**Exercise tasks:**
(1) Please output the cotangent thread from "11. Nov 29, 2015" down to "is not correct?", copied word for word.
(2) For each statement, answer yes or no as to whether the cotangent thread agrees with it, and quote the deciding words from the thread: (a) cotangent is negative for angles in the second and fourth quadrants; (b) in the first problem, angle α was greater than 90°; (c) shayaan_musta gives 180-63.86 as 116.14.

**Text excerpt:**

..........

There's more than one angle in a 360 degree range with a cotangent equal to a given value. For a positive value, there will be one in the first quadrant and one in the third. Here you have a negative value.

7. Nov 29, 2015

### shayaan_musta

No. I dont understand your point of view about more than one angle. Please elaborate with example.

8. Nov 29, 2015

### SteamKing

Staff Emeritus
I do now that you have posted the figure.

9. Nov 29, 2015

### SteamKing

Staff Emeritus
This figure shows the geometric representation of the cotangent:

http://www.regentsprep.org/regents/math/algtrig/att5/unitcircletriglabel.jpg
This particular figure shows the cotangent for an angle θ which is in the first quadrant. Like its cousin the tangent, cotangent is positive for angles in the first and third quadrants, but negative for angles in the second and fourth quadrants.

You have to figure out how your result relates to your original triangle.

10. Nov 29, 2015

### shayaan_musta

11. Nov 29, 2015

### SteamKing

Staff Emeritus
You have different triangles.

In the first problem, angle α was less than 90°. In the current problem, angle α is greater than 90°. Don't you think that makes a difference in the value of cot(α)?

12. Nov 29, 2015

### shayaan_musta

Yes, you are right. I have already observed it. But I my calculation is for α so why my α is not correct?
If 180-63.86=116.14

This is greater than 90. And from figure we can see that α is also greater than 90.

..........

**Dataset section:**
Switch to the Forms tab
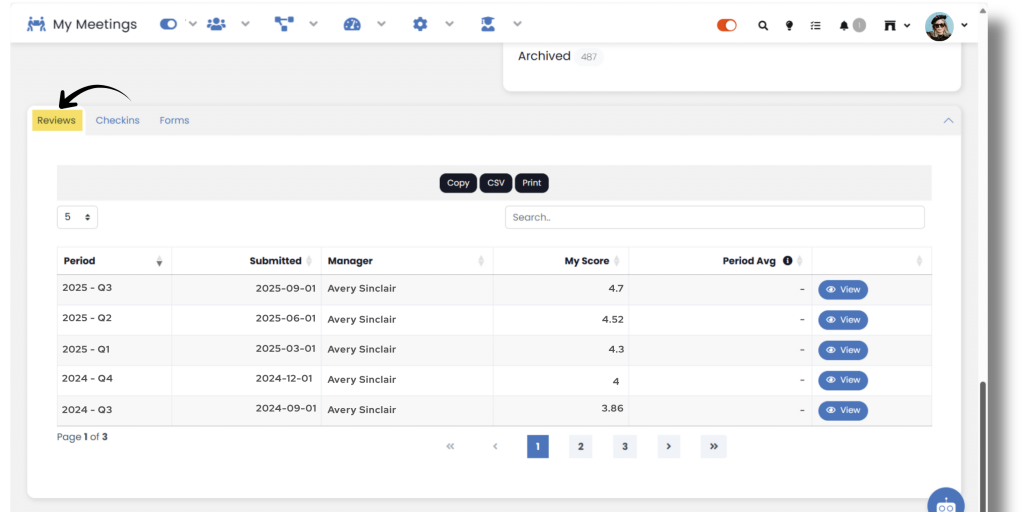pyautogui.click(x=174, y=120)
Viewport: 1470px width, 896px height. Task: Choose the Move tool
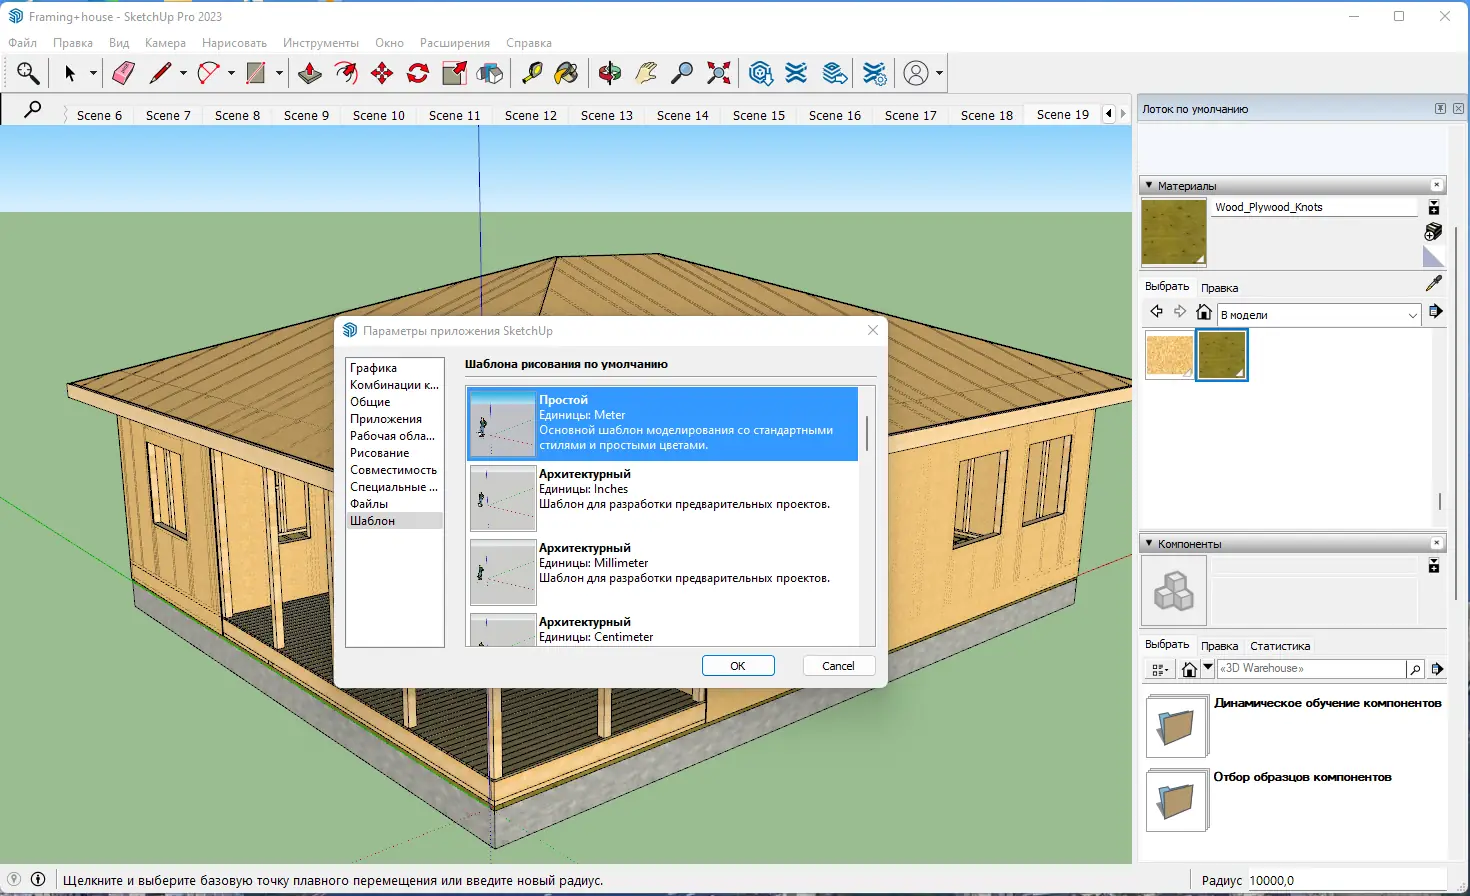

..........

**Problem solutions:**
(1)
11. Nov 29, 2015

### SteamKing

Staff Emeritus
You have different triangles.

In the first problem, angle α was less than 90°. In the current problem, angle α is greater than 90°. Don't you think that makes a difference in the value of cot(α)?

12. Nov 29, 2015

### shayaan_musta

Yes, you are right. I have already observed it. But I my calculation is for α so why my α is not correct?

(2)
(a) Yes: "but negative for angles in the second and fourth quadrants."
(b) No: "In the first problem, angle α was less than 90°."
(c) Yes: "If 180-63.86=116.14"